Die Zinsanpassung gemäß des tatsächlichen Risikos würde voraussichtlich auch den Bedarf an Quantitative Easing (QE) signifikant reduzieren. Auf den von der Bundesbank und vielen anderen kritisierte Ausnahmeschuldenmechanismus könnte verzichtet werden, weil er rechtlich nicht vorgesehen ist, die Verschuldung der EU-Bürger erhöht und so die politischen Gestaltungsmöglichkeiten einschränkt. Der EU-Wiederaufbaufonds ist somit nicht erforderlich.

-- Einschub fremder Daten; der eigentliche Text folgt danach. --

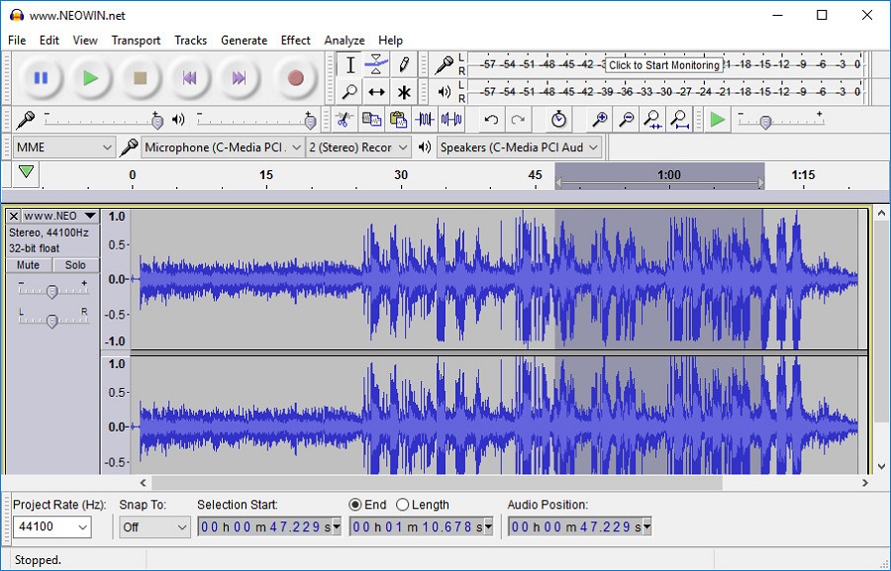Click the Undo arrow icon

click(491, 120)
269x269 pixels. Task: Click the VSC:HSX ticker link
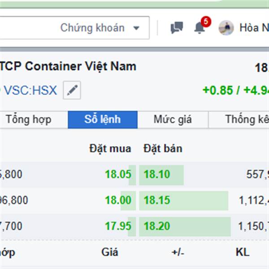tap(30, 90)
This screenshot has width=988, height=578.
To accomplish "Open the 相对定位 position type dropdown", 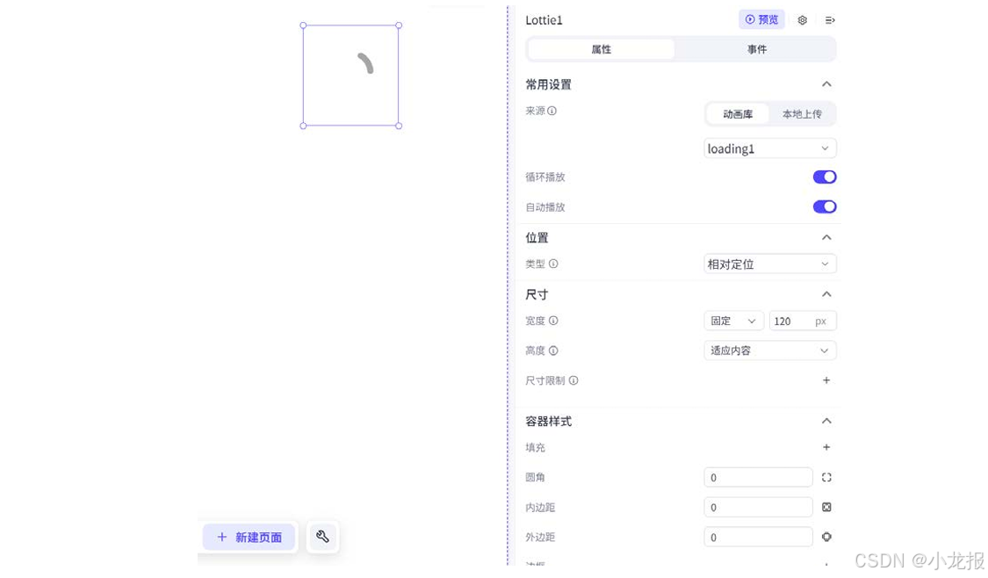I will (769, 264).
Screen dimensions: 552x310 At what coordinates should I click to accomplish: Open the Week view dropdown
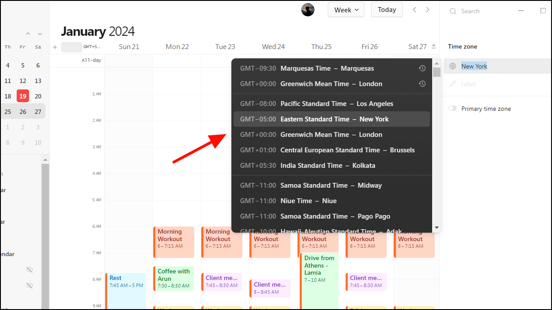tap(346, 9)
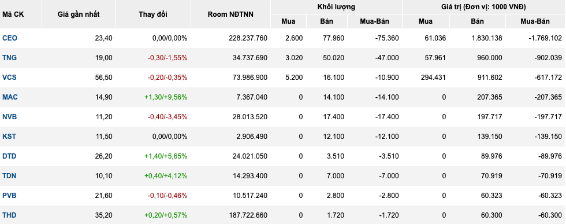The image size is (566, 224).
Task: Open PVB stock page
Action: point(9,196)
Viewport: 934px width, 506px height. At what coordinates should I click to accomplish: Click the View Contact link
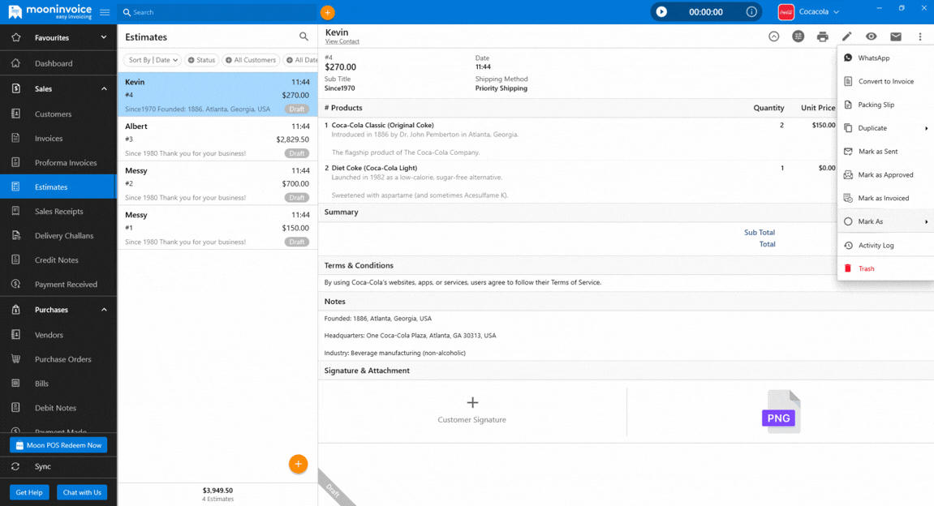click(342, 41)
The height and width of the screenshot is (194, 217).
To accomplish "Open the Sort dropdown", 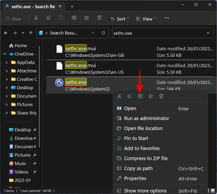I will (x=120, y=19).
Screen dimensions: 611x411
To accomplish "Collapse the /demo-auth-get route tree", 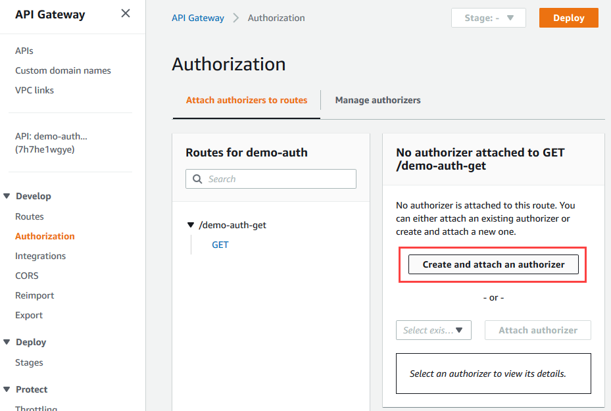I will [190, 224].
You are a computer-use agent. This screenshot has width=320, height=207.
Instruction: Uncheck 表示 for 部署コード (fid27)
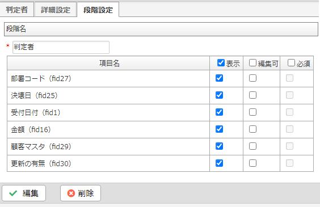(219, 78)
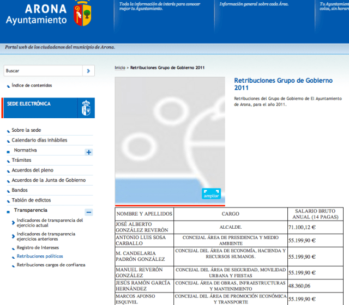Open Trámites in the sidebar
The height and width of the screenshot is (305, 349).
[x=21, y=160]
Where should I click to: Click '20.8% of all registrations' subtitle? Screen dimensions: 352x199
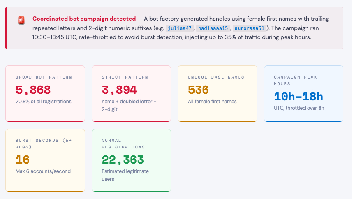(44, 101)
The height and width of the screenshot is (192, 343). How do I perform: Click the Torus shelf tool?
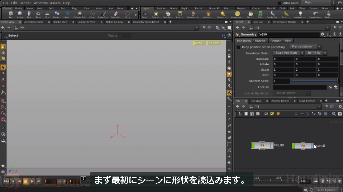[38, 15]
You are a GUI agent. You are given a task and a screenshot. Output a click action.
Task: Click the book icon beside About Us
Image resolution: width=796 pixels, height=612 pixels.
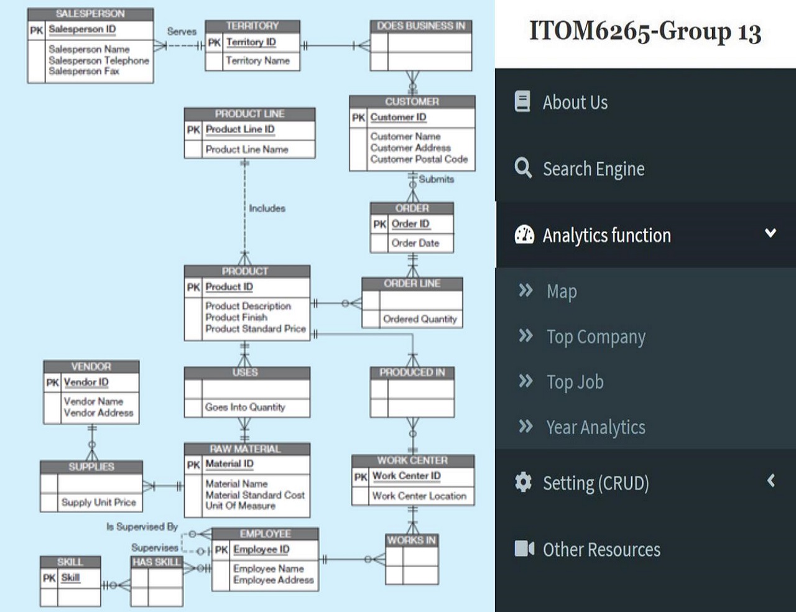[x=522, y=102]
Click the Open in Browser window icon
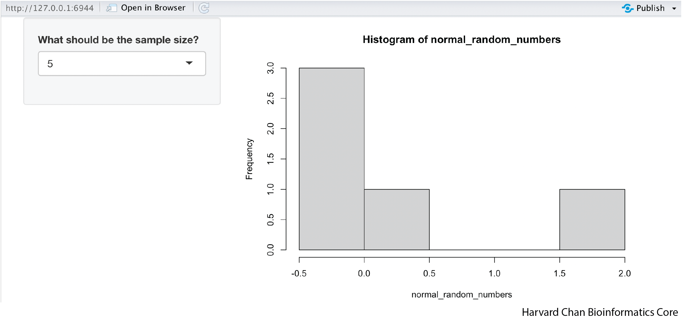 (112, 8)
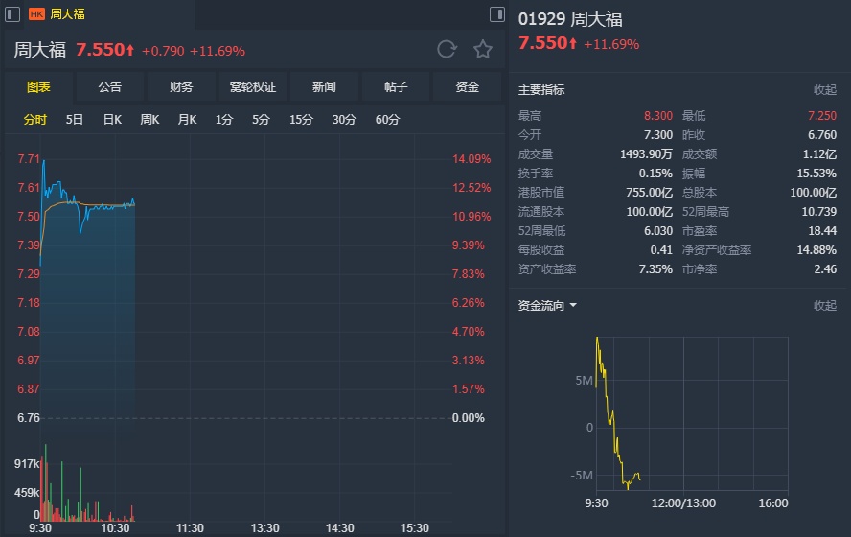Select the 日K chart period
851x537 pixels.
click(x=112, y=120)
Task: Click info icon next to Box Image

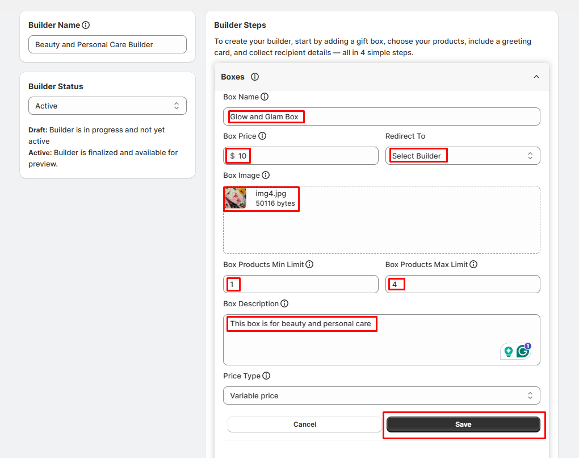Action: [x=266, y=175]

Das Bundesverfassungsgericht könnte folglich in seiner Erforderlichkeitsprüfung zu dem Schluss kommen, dass der NextGenerationEU-Kredit nicht erforderlich ist und dass es den Konflikt zwischen Befürwortern und Gegnern entschärfen könnte, indem es die EU-Kommission und die Bundesregierung auf die grundrechtsschonende Möglichkeit der Zinsanpassung verweist.

Am 31. Mai 2011 hat der Erste Senat des Bundesverfassungsgerichtes festgestellt, dass das Gericht in einem solchen Fall alle verfassungsrechtlichen Umstände frei bewerten könne: "Aus der Garantie effektiven Rechtsschutzes folgt grundsätzlich die Pflicht der Gerichte, die angefochtenen Verwaltungsakte in rechtlicher und tatsächlicher Hinsicht vollständig nachzuprüfen.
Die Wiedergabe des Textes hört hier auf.